As Pupilas do Senhor Reitor - Cap. 21: XXI Pág. 141 / 332

Imaginem uma interminável exposição de todos os incómodos sentidos há vinte anos, e cortada de variados episódios, alheios ao assunto principal ou mantendo com ele laços imaginários.

A propósito da moléstia, veio, por exemplo, a campo a história minuciosa de uma demanda sobre uma pensão de duas frangas, o relatório das despesas feitas com os melhoramentos em uma propriedade sua, e as desavenças entre ele, tesoureiro da confraria do Sacramento, e o secretário da mesma.

Daniel escutava-o distraído.

No fim, fundando-se em uma ou outra circunstância, que lhe ficara de todo o arrazoado, fez o diagnóstico, e formulou alguns preceitos médicos, mencionando, entre outros medicamentos que aconselhou, as preparações de arsénico.

Lembrança imprudente!

À palavra arsénico, João da Esquina estremeceu e de novo se lhe assombrou o olhar de desconfiança.

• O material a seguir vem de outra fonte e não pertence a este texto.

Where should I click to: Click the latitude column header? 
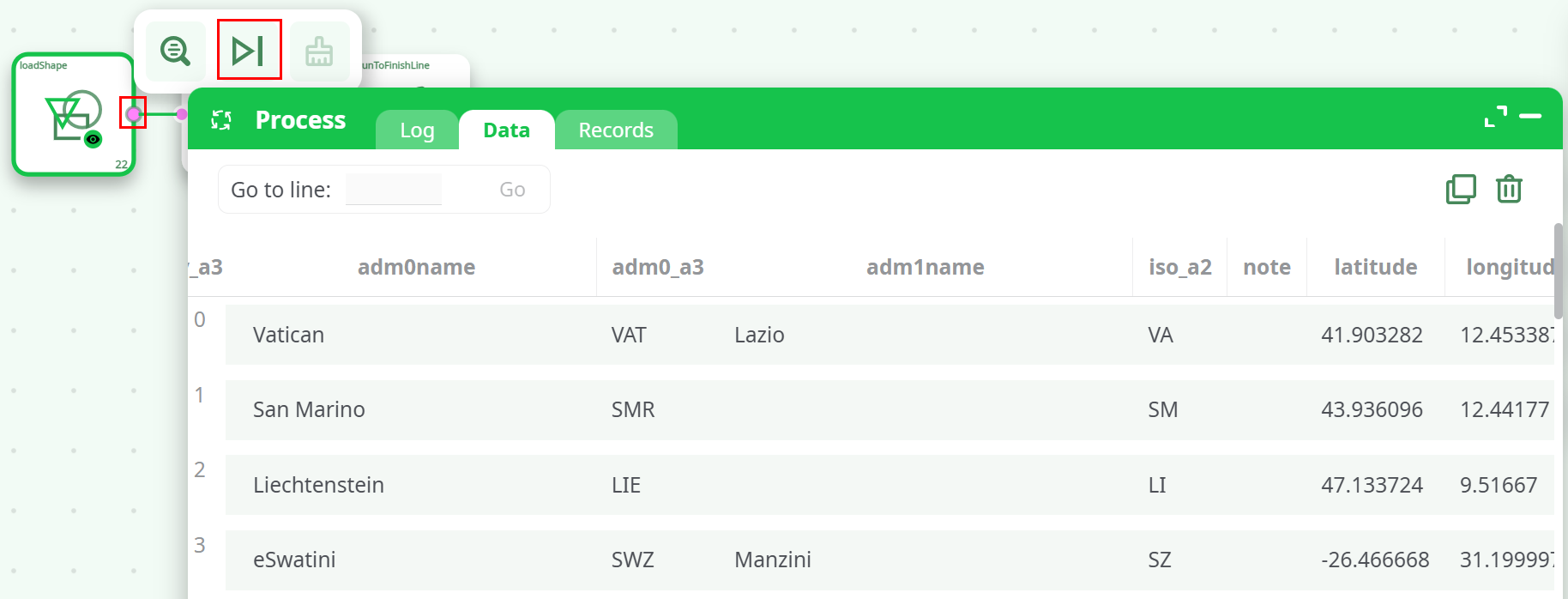tap(1375, 267)
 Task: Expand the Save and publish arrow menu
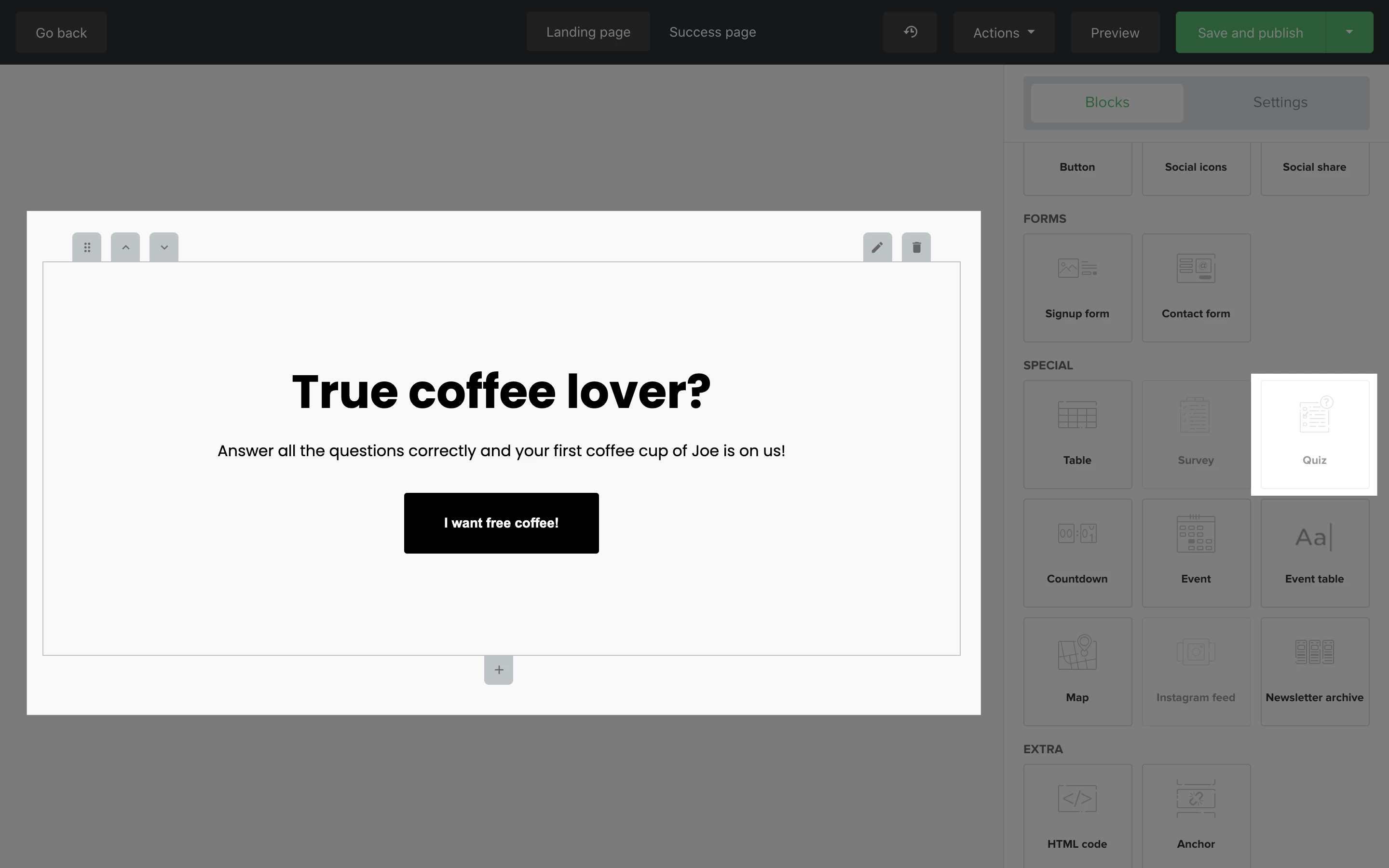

A quarta das opiniões teóricas de Daniel, as quais lhe tinham sido referidas por José das Dornas, aparecia-lhe agora de novo, com toda a sua aparência sinistra e homicida.

- Arsénico! - exclamou ele com voz quase rouca de susto e de indignação. - O senhor quer que eu tome arsénico?!

- Que dúvida? - respondeu Daniel. - É um medicamento heróico, prodigioso em muitos casos.

- Eu tenho conhecido os prodígios que ele obra. Vale por dois gatos!

- Ora adeus! a questão está na maneira de o tomar.

- Arsénico! Mas que ideias! Esta não esperava eu! Arsénico!

- Está enganado. O arsénico até...

- Até engorda também, não é verdade? - perguntou o tendeiro, com amarga ironia na voz.

- E ainda que lhe pareça que não...

- Para o senhor vale tanto como o toucinho. Eu já cá sabia.

- Mas ouça. Olhe... na Áustria... na Áustria os cavalos de boa raça recebem na aveia uma porção de arsénico, o qual lhes dá um aspecto luzente, elegante, vigoroso e inexcedível.